* DATA SUPPLIED
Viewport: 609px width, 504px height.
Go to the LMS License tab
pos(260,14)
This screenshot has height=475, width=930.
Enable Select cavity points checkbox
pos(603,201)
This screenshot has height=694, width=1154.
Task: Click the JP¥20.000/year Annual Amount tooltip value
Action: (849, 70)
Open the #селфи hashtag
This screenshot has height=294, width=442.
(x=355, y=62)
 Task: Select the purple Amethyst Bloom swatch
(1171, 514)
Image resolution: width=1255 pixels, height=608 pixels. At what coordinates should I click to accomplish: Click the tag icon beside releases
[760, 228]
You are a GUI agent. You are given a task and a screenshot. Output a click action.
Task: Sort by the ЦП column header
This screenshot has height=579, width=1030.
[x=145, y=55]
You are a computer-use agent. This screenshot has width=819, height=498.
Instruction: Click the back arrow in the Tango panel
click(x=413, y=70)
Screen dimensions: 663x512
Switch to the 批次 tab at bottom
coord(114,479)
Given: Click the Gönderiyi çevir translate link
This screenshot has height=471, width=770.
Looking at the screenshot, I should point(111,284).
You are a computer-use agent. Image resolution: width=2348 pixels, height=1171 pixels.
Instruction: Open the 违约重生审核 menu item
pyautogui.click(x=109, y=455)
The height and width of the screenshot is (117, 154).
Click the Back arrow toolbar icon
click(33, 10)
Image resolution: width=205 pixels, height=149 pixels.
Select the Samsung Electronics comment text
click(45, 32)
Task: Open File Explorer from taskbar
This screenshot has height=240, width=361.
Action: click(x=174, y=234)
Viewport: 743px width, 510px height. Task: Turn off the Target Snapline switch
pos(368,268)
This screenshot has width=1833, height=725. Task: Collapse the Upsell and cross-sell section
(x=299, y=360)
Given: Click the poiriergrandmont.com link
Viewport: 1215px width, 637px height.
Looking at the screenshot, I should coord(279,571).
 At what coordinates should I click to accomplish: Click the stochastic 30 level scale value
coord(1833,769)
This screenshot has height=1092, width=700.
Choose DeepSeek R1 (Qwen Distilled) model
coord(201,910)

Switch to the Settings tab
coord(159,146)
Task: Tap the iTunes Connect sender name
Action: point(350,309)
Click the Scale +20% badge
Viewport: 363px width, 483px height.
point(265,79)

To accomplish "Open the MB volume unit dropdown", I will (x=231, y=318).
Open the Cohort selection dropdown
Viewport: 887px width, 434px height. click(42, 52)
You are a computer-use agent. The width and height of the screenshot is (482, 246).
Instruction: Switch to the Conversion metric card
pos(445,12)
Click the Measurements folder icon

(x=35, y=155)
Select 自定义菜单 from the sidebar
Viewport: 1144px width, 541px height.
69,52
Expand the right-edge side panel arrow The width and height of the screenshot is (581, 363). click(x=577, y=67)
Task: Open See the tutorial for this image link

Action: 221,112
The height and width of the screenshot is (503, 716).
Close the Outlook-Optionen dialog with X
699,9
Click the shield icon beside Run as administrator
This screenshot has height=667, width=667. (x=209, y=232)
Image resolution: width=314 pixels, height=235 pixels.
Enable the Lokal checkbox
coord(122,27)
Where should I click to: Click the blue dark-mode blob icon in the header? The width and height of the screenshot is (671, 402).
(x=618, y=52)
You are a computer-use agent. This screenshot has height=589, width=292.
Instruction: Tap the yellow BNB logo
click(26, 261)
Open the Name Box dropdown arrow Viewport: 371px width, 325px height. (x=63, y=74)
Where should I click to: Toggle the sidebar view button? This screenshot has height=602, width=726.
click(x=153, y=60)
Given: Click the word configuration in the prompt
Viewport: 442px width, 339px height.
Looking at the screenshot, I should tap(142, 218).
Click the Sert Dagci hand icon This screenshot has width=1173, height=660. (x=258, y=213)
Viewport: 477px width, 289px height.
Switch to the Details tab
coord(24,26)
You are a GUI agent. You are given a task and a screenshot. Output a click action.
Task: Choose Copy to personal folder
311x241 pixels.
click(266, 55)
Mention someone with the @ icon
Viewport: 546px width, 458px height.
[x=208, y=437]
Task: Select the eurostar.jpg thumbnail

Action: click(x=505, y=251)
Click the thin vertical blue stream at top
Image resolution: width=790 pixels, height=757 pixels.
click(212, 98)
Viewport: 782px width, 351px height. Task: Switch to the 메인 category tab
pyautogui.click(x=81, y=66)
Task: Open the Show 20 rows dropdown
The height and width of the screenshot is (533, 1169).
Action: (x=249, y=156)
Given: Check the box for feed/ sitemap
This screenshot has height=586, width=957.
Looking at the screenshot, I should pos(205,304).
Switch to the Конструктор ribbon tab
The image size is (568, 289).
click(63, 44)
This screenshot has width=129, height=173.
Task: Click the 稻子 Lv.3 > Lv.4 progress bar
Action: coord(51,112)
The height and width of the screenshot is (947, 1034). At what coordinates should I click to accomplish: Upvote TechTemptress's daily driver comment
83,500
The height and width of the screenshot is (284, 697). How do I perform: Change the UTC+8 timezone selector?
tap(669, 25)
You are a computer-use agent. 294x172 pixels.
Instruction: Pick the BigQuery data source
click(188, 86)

* CHALLENGE
Please edit the part of the entries that opens with the line containing "Image resolution: width=314" and closes with the line containing "click(x=153, y=60)", replacing "yellow" with "golden" and leaving everything else unchanged. Give back only those lines.

* THE REPLY
Image resolution: width=314 pixels, height=235 pixels.
Enable the Lokal checkbox
coord(122,27)
Where should I click to: Click the blue dark-mode blob icon in the header? The width and height of the screenshot is (671, 402).
(x=618, y=52)
You are a computer-use agent. This screenshot has height=589, width=292.
Instruction: Tap the golden BNB logo
click(26, 261)
Open the Name Box dropdown arrow Viewport: 371px width, 325px height. (x=63, y=74)
Where should I click to: Toggle the sidebar view button? This screenshot has height=602, width=726.
click(x=153, y=60)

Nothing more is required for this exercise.